How does she get those bubbles to last an hour? This might be a very logical thought as audiences watch this delightful, boundary breaking, one-woman show Broken Bone Bathtub written and performed by Siobhan O’Loughlin, presented by Elephant Run District in bathrooms across New York City. The premise of the project is to have volunteers donate their bathrooms for an unforgettable evening of theater. Most of the donors are friends and fans, following in the New York tradition of playwrights who staged plays in friends' homes. The location of the show is revealed about a week before which adds to the mystical allure of the production. Upon entering the locale, the audience is greeted warmly with wine and hors d’oeuvres. The host’s living room serves as the lobby and waiting area, where complete strangers get the opportunity to mingle and converse prior to the show. The ambiance and cozy nature sets the tone for the intimate experience that lies ahead.

The audience enters the bathroom, which is quaint. It seats four if the toilet is used as a seat (which it was). Before going in, the team asks if everyone feels comfortable with audience participation and if there is anyone that really feels comfortable. Someone’s hand goes up and the selection is finalized.

Our gusty volunteer enters first. O’Loughlin is waiting in the bubble-filled tub. The show begins. At first, the setup may appear to be a naked, woman in a bathtub having an intimate conversation with four strangers in yet another stranger’s home. The levels of awkwardness have definitely heightened by this point. Yet, the true structure of the production reveals itself as she begins to tell her story of what happened to her arm and why she needed to use her friends’ bathtubs.  

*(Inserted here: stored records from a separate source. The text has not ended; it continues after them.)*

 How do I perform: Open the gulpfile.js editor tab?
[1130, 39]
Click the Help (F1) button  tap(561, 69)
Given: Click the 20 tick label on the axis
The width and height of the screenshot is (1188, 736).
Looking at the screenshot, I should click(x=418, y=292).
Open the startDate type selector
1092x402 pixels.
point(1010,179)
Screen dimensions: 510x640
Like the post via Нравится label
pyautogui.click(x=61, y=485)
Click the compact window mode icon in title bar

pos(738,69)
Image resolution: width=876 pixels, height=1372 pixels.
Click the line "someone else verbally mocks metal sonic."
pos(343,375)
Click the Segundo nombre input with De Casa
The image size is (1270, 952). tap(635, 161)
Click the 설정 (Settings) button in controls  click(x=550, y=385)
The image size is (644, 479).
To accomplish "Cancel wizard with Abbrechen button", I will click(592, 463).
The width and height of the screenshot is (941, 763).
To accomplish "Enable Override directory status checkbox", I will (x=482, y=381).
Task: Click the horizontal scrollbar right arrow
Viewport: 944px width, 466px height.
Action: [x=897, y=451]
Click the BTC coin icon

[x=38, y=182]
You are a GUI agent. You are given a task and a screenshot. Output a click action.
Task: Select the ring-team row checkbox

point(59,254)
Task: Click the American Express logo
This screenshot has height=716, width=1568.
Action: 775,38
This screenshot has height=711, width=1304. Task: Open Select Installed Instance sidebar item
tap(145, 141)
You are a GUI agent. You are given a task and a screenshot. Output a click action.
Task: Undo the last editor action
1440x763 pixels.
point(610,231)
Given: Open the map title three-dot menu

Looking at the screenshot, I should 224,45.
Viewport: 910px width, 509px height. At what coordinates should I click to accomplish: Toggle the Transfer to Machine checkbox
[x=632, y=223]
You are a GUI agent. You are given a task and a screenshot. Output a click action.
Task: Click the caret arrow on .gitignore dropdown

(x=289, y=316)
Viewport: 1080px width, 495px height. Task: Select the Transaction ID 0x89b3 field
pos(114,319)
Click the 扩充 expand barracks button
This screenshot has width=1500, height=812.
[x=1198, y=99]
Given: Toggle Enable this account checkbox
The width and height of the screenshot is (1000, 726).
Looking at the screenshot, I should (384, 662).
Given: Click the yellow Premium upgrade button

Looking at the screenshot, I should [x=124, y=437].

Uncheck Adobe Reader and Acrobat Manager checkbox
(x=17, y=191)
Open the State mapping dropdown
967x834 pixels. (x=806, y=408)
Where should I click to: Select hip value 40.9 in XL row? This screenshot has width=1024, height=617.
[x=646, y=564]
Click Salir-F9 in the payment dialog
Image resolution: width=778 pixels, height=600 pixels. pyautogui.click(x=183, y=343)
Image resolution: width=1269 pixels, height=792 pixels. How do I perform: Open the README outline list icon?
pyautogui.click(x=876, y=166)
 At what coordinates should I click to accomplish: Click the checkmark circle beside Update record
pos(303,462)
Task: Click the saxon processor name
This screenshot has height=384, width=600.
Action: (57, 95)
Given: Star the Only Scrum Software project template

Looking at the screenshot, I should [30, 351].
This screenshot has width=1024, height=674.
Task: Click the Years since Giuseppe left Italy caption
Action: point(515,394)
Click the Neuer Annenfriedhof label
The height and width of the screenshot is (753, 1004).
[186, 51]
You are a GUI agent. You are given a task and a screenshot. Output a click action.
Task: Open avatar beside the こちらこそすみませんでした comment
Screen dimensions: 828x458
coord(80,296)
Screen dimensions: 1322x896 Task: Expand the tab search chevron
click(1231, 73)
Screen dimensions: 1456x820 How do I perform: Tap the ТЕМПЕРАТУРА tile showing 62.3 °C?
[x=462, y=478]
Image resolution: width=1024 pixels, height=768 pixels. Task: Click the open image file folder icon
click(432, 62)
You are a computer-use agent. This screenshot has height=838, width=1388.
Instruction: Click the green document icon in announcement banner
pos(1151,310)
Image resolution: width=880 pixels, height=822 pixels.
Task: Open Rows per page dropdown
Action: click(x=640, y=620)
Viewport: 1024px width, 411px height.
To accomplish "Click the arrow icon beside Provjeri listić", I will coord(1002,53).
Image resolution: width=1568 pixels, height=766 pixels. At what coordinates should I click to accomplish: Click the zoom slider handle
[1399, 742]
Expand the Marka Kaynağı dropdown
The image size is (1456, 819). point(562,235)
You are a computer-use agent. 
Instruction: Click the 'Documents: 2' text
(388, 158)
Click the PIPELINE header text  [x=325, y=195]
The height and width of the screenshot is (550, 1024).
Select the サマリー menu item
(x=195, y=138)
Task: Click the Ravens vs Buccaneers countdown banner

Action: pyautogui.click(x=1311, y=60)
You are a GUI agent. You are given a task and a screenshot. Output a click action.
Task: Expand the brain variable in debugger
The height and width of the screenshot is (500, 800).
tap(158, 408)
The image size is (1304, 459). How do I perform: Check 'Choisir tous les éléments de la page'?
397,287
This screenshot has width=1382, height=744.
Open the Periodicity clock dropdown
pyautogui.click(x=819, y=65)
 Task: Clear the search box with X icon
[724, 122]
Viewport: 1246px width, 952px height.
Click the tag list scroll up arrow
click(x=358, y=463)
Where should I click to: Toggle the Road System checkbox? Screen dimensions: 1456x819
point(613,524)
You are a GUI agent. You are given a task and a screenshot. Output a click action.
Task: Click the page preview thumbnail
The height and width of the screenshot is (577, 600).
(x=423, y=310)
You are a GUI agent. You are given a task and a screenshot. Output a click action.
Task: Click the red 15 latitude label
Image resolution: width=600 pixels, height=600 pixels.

After a serious bike accident,  O'Loughlin finds the strength to ask her friends for help as she heals not only her arm but her soul. She tells the explicit details of her accident as she delves into human issues and ideologies. She tries to dissect the nature of human relations and connection, all while performing the cleansing act of taking a bath. One thought-provoking moment occurs when she asks the audience, “When was the last time you held someone’s hand?” It was a simple question yet the answers can vary greatly: sad or happy, romantic or friendly, and healing or hurtful. The audience paused for a minute to fully grasp the depth of the question. After a few responses, O’Loughlin makes a rich connection to hands and touch, and how in many ways, simply holding someone’s hand is a true act of humanity. It had an endearing quality and made the audience think and feel.

O’Loughlin does an excellent job of storytelling and audience engagement. It takes bravery and heart to sit share a story and seek comfort with strangers while sitting naked in a bathtub. O’Loughlin is extremely charismatic and has a magical quality that compels audiences to stay and wash her back.